Small-Angle Neutron Scattering Experiments

SANS measurements were carried out on D22 at the ILL, using Hellma quartz 120-QS cells of 1 mm pathway. Samples were measured over a q-range of 2.5 × 10–3 to 0.6 Å–1 at a single wavelength of 6.0 Å (fwhm 10%) with 3 sample-to-detector distances of 1.5 m, 5.6 m and 17.6 m. Absolute scale was obtained from the flux using the attenuated direct beam. Data correction was performed using Grasp, accounting for transmission, flat field, detector noise (measurement of boron carbide absorber); the contribution from the solvent was subtracted.

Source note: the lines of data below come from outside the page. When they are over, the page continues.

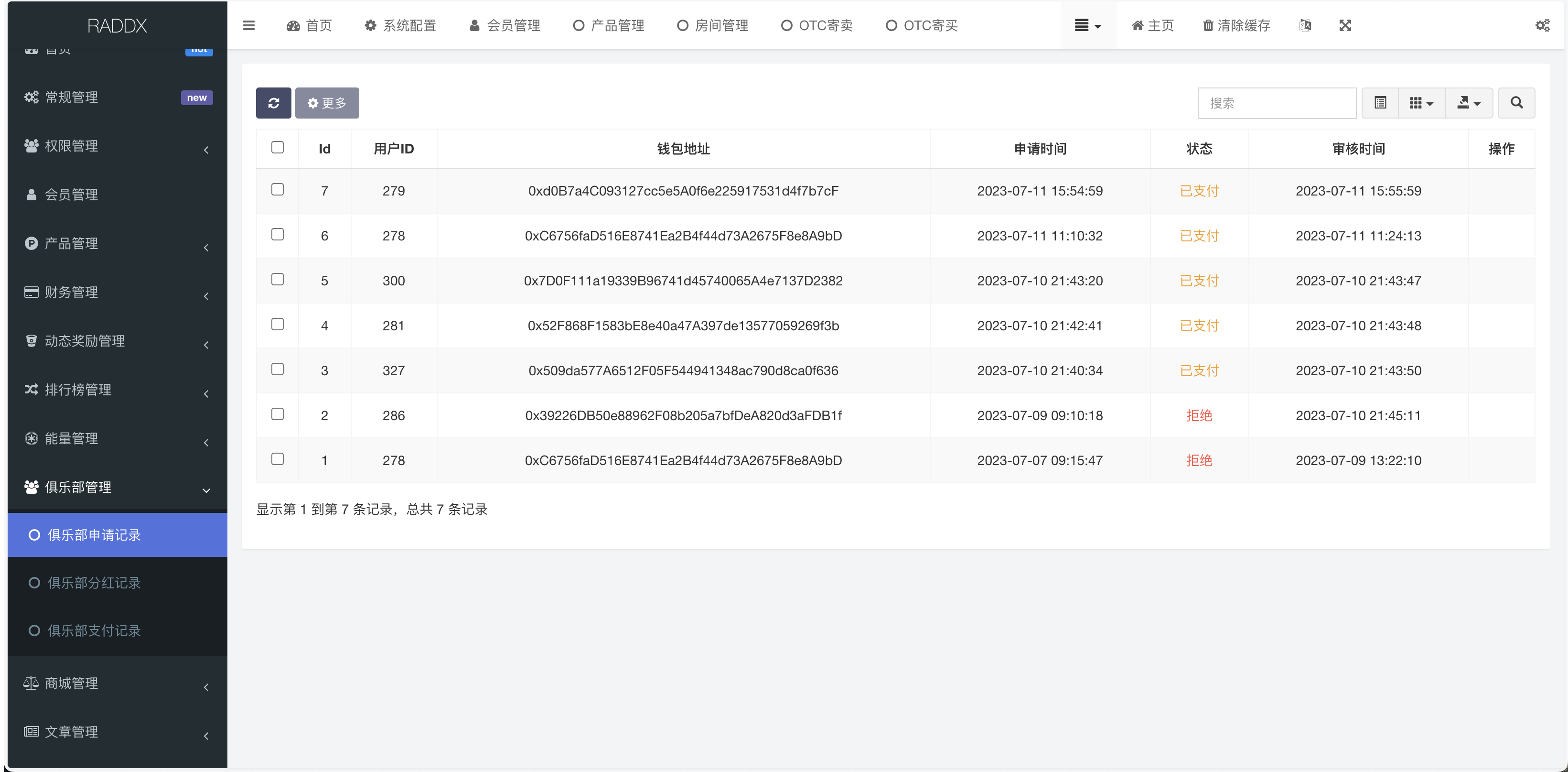Open fullscreen mode via the expand icon
This screenshot has width=1568, height=772.
[1345, 25]
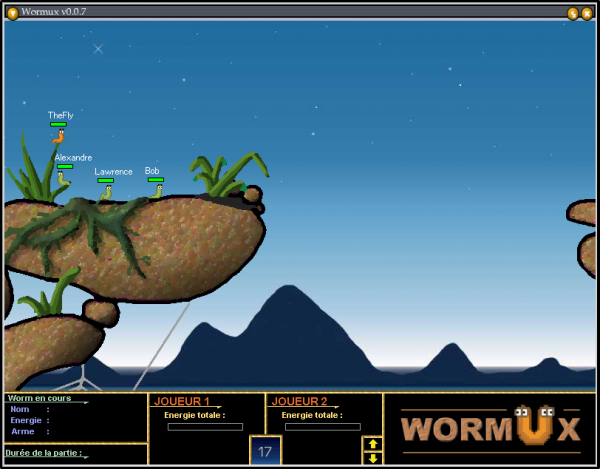
Task: Click on the Lawrence worm character
Action: tap(106, 192)
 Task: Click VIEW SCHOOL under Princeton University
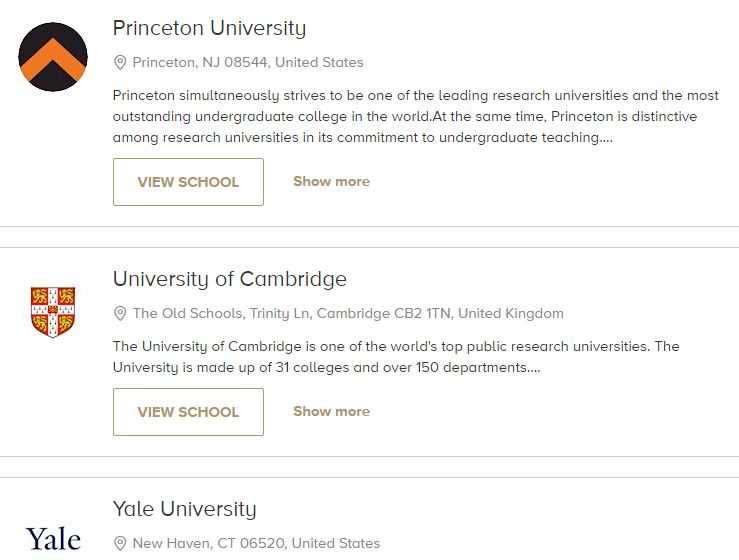click(188, 182)
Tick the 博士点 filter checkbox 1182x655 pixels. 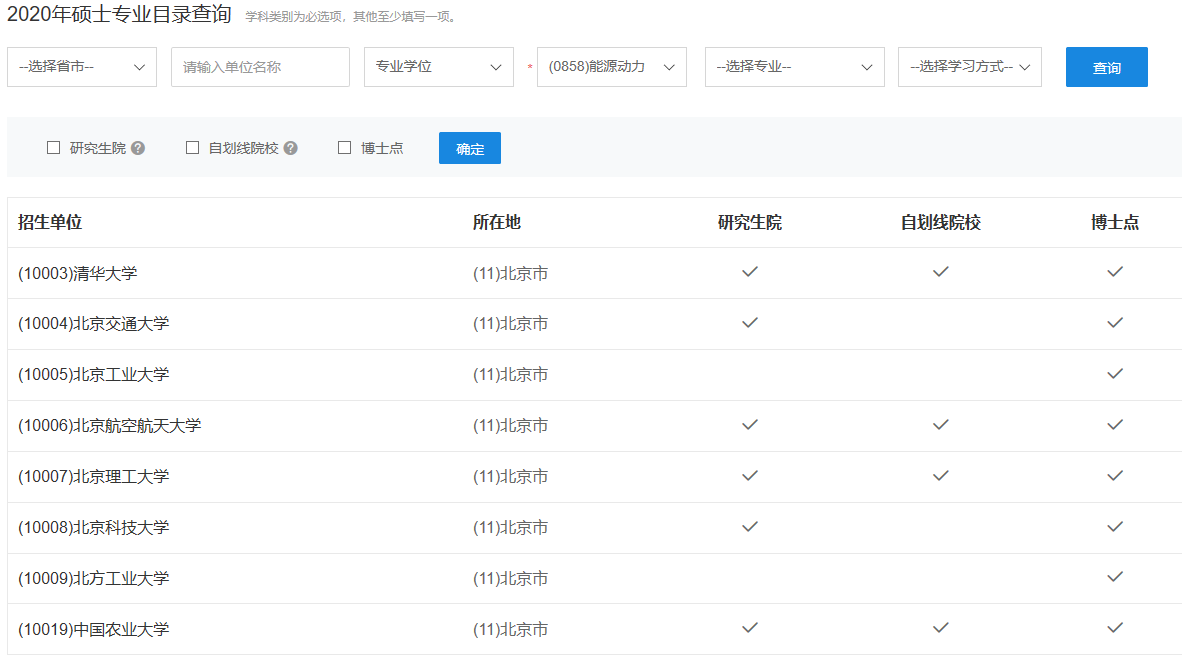tap(345, 148)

Quasi-Elastic Neutron Scattering

Experiments were performed using the high-resolution direct geometry Time-of-Flight (ToF) spectrometer IN5 at the ILL. In order to investigate molecular motions of the lipids, two different experimental configurations were studied: at neutron wavelength 10 Å and energy resolution of 10 μeV fwhm (corresponding to a time resolution of ∼70 ps and a q-range between 0.2 and 1.2 Å–1), and at 5 Å and 70 μeV fwhm (corresponding to a time resolution of ∼10 ps and a q-range between 0.27 and 2.14 Å–1). All measurements were performed at 300 K. The spectra were corrected for the detector efficiency, subtracted by the background and normalized following the standard procedures by a vanadium spectrum, by using the software package lamp (https://code.ill.fr/scientific-software/lamp). The QENS data were analyzed using the DAVE program (https://ncnr.nist.gov/dave), with a delta function mimicking the elastic part and a Lorentzian line-width accounting for the ensemble-averaged contribution from the peptides and lipids.

Neutron Spin–Echo Experiments

Measurements were performed on the instrument IN15 at ILL using neutron wavelengths from 8 to 13.5 Å covering a q-range from 0.03 to 0.14 Å–1 and Fourier times up to 477 ns. Data were analyzed using the Zilman-Granek model[53] (see SI Methods). The FP1 and FP2 samples measured were at a lipid concentration of ∼1 mg·mL–1. Due to the tendency of FP4 to cause liposome aggregation at the required high peptide and lipid concentrations, the attempt to conduct NSE studies on FP4 samples was unsuccessful.